Thomas Scovell, Director of Digital Innovation at Clemenger BBDO explained to me that this YouTube success was quite a feat as digital views were not an integral part of the original strategy. Paid advertising was heavily weighted towards television. Although the ad was on YouTube, initially it wasn’t easy to find. The video was listed under it’s title ‘Legend’ but most people were searching ‘ghost chips’ or the other takeaway sayings. He theorises that this actually aided the popularity, like an online treasure hunt, when the clip was found people might have been more likely to share their ‘great find’.    
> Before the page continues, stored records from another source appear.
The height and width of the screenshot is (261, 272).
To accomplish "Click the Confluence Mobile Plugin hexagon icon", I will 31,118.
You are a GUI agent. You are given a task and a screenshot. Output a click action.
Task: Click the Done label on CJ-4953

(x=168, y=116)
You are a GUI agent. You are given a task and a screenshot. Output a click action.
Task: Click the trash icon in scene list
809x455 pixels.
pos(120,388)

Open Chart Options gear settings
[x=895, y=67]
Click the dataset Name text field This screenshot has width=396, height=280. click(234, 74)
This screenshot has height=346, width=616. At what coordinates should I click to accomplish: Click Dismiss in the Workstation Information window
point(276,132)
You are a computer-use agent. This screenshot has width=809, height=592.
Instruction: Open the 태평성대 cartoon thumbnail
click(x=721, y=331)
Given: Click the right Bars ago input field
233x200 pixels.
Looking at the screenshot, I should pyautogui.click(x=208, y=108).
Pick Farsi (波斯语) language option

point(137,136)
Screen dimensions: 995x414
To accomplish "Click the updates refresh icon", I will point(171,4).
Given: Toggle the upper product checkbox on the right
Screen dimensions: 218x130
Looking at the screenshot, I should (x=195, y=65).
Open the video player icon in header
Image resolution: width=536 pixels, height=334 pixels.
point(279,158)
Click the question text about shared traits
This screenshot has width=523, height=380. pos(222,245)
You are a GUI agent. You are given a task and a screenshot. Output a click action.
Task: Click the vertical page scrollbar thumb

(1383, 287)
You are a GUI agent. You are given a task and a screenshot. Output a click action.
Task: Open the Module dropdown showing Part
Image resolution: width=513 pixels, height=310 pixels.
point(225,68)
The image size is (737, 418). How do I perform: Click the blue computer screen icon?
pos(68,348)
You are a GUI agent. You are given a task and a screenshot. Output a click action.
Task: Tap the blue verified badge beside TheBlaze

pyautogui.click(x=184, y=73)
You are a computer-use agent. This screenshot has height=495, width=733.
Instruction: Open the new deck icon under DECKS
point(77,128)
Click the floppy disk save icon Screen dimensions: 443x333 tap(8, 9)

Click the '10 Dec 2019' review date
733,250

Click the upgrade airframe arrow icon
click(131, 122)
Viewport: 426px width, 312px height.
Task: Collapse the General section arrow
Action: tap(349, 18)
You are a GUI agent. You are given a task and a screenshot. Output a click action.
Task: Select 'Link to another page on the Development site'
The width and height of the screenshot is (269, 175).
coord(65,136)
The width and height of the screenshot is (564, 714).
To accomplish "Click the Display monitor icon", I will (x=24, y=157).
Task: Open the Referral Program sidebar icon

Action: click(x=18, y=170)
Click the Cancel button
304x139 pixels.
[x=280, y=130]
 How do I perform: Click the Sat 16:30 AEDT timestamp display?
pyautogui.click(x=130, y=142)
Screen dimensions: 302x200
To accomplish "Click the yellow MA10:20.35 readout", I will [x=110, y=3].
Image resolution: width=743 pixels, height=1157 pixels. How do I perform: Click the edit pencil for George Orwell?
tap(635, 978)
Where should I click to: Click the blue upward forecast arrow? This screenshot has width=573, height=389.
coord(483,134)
Julie points out that the success of this campaign is due to the numerous “memes” it contains. The sayings ‘Ghost chips’, ‘bro, Monique says you’re dumb’ and ‘internalising a really complicated situation’ have become part of our kiwi vernacular. Julie says that the power of a meme is that the can be “easily shared, adapted and shared again”.

“Memes aren’t catchphrases. Catchphrases wear out. Memes evolve and are repurposed. Memes can be anything from a pure idea to an image, phrase or pattern.” 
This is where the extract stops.